Exercise objective. Could you copy exactly the lines from the one containing "You are a GUI" through the last line of the records, leaving out every picture?

Extracted records.
· · · · · · ·
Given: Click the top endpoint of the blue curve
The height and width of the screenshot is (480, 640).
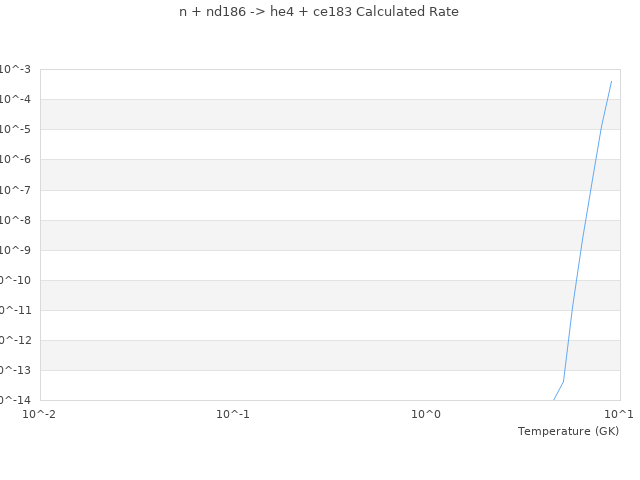Looking at the screenshot, I should [611, 81].
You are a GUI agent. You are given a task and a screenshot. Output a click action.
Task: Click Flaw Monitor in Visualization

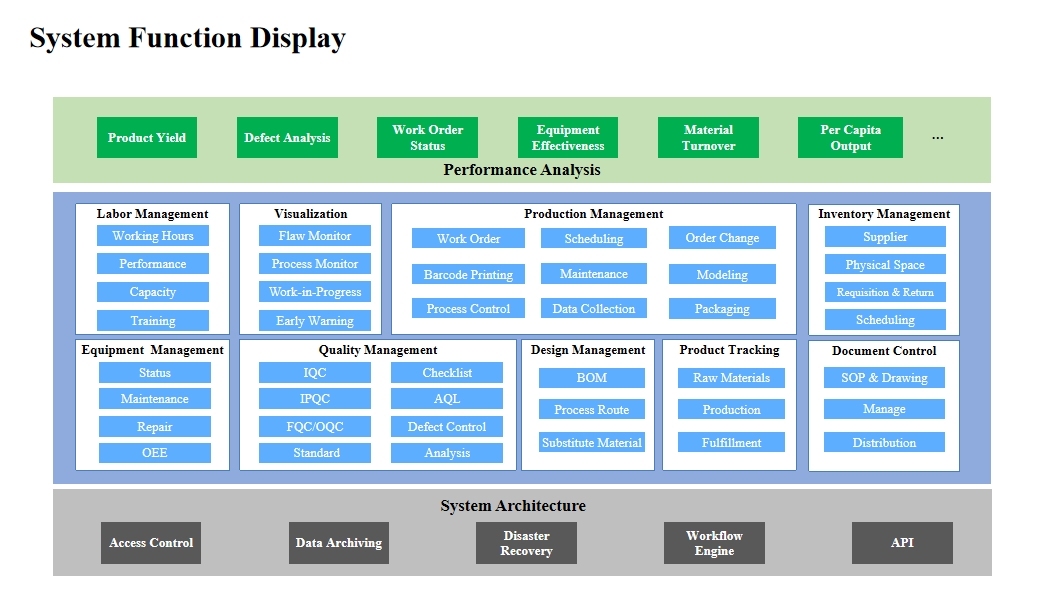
· · · · · · ·
Result of the task.
You are a GUI agent. You are given a task and a screenshot. Output a click action.
Task: Click Flaw Monitor in Visualization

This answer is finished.